Alexa Skill development for Amazon Echos and other Alexa enabled devices has become a topic that more companies are starting to think about. Because of the rapid rise in use of Amazon Alexa, there is a gap between knowledgeable developers and demand for Alexa Skills. Amazon is making an attempt to fill this void by highlighting agencies that do development for Alexa Skills and Alexa development framework options to make it easier to build skills. This post was written to dig into several Alexa development framework options that are worth exploring for anyone looking to build an Alexa skill.
The main tool that Amazon is trying to get developers to use is the Alexa Skills Kit SDK (Software Development Kit) for Node.js. With this kit you use JavaScript to make your Alexa Skill work within AWS Lambda. This kit will help you build responses based on the requests that come from Alexa.
Amazon has created the Alexa Skills Kit SDK with the idea that people are going to use AWS completely to build Skills in AWS. There are options to use other AWS services in conjunction with your Skill and this kit will make that process quite a bit easier than programming that from scratch.
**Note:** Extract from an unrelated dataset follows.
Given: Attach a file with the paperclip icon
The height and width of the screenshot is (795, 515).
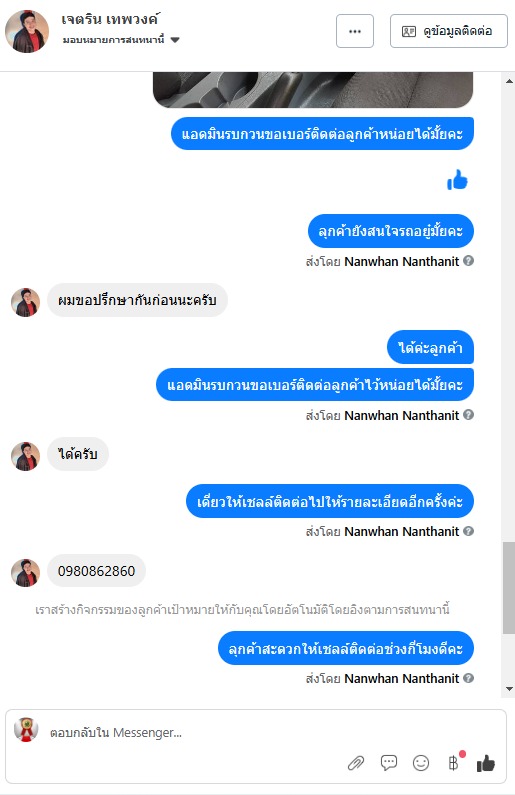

This appears to be Amazon’s recommended way of starting, or at least the toolkit that Amazon themselves is promoting the most.
Click here to access the Github page for the Alexa Skills Kit SDK.
With the Alexa Skills Kit SDK by itself, it can be a little difficult to build and test the Alexa Skills that you want to create. There isn’t really any good testing tool, and you will have to make a Lambda function for your Skill and connect a development Alexa Skill before you can begin any testing. Each time you do an update in the code you will have to update the Lambda function and retry the Skill using your voice and the Amazon Echo. This might not seem that bad considering you are developing a skill that will use a real voice, but the time it takes to update for a minute code change can be quite frustrating.
Another option, is the Alexa-App framework created by Matt Kruse. This framework is not affiliated with Amazon, but is starting to get a good following, and now has multiple people working on it. Matt Kruse has also created a testing tool called Alexa-app-server that is used to test your Alexa skills in a web browser with immediate feedback. This can greatly increase the speed of development for your Alexa Skill. Other people have started to work on parallel projects based on Matt’s original work and have created some tools that you might want to use depending on what you want your Skill to do.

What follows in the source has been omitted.